Baltimore's destiny: a 'regional poorhouse'?


October 15, 1995|By Theo Lippman Jr. | Theo Lippman Jr.,SUN STAFF

Relocation: Rusk's radical proposal to save the city and suburbs

Is ethnic cleansing the answer to dying cities' problems? If we "relocate" poor blacks, would that help the city get well and keep its suburbs from getting sick?

David Rusk says so in "Baltimore Unbound: Creating a Greater Baltimore Region for the Twenty-first Century." (The Abell Foundation, distributed by The Johns Hopkins University Press. 159 Pages. $14.95 paperback).
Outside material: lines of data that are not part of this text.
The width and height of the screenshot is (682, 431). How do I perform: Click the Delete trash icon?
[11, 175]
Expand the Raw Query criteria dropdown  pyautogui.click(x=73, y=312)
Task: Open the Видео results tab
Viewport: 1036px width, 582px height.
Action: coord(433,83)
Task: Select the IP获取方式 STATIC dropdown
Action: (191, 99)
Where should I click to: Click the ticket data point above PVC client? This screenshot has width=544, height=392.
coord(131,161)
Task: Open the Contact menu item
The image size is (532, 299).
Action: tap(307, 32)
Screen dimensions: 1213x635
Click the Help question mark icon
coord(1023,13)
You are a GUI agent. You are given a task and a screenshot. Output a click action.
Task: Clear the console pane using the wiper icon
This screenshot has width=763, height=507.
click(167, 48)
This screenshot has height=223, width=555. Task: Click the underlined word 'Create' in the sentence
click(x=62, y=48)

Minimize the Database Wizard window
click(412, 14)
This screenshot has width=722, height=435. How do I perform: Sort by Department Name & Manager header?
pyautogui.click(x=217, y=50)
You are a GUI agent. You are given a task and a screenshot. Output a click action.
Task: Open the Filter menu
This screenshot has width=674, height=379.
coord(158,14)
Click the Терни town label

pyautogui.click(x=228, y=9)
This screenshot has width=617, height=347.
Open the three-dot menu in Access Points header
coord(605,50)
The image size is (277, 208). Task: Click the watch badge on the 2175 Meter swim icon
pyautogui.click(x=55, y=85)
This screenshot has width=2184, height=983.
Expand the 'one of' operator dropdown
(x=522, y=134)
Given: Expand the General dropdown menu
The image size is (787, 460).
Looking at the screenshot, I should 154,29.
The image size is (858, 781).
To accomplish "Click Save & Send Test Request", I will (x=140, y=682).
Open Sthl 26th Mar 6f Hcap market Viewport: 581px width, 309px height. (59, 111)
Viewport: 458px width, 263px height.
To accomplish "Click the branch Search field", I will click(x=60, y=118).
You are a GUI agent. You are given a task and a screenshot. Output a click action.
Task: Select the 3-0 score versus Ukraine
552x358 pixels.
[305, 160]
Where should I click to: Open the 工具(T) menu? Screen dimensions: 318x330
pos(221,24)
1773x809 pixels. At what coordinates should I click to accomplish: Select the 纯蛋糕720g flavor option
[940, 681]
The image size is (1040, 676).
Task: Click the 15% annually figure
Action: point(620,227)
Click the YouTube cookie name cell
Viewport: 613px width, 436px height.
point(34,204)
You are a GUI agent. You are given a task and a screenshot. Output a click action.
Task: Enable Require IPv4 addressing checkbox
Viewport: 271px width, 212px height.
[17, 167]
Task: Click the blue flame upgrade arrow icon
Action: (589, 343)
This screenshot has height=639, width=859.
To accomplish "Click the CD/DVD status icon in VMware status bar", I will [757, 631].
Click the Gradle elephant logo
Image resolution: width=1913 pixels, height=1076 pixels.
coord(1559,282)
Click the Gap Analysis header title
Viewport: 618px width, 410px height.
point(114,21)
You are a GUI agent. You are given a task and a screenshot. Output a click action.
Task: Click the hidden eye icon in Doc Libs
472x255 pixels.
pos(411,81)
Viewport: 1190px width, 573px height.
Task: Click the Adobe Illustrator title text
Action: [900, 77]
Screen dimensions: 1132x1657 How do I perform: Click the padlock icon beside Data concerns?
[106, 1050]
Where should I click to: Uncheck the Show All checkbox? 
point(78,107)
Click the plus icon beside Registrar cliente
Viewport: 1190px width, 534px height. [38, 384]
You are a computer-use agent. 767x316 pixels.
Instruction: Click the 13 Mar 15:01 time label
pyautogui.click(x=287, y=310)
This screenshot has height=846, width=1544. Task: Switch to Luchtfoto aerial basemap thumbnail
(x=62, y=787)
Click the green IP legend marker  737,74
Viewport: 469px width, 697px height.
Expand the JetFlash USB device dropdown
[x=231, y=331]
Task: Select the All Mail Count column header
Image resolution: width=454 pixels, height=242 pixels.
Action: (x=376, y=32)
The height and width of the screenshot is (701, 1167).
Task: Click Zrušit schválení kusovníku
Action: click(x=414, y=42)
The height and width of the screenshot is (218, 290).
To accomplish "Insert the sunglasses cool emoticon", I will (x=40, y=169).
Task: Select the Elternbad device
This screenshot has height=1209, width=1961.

And when David Rusk speaks, people listen. He is the hottest urban expert in the nation today. He is constantly on the road, delivering speeches to troubled mayors and state and county officials. He does scholarly studies for private and governmental clients. Important studies, that people actually read and that have consequences. For example, his economic and social comparison of cities competing for a new National Football League franchise was a factor in the NFL's going with the cities he said were tops, Charlotte (his client) and Jacksonville.

Rusk is in great demand because he can dish the statistics with the best of the professors at universities and the pay-per-view think tanks. I think he's memorized the data for every census tract in every large metropolitan area. And he's smart. He knows what those numbers mean. And he's clever. He can take a lot of often seemingly contradictory and/or incoherent facts and trends and make a compelling and logical theory out of them.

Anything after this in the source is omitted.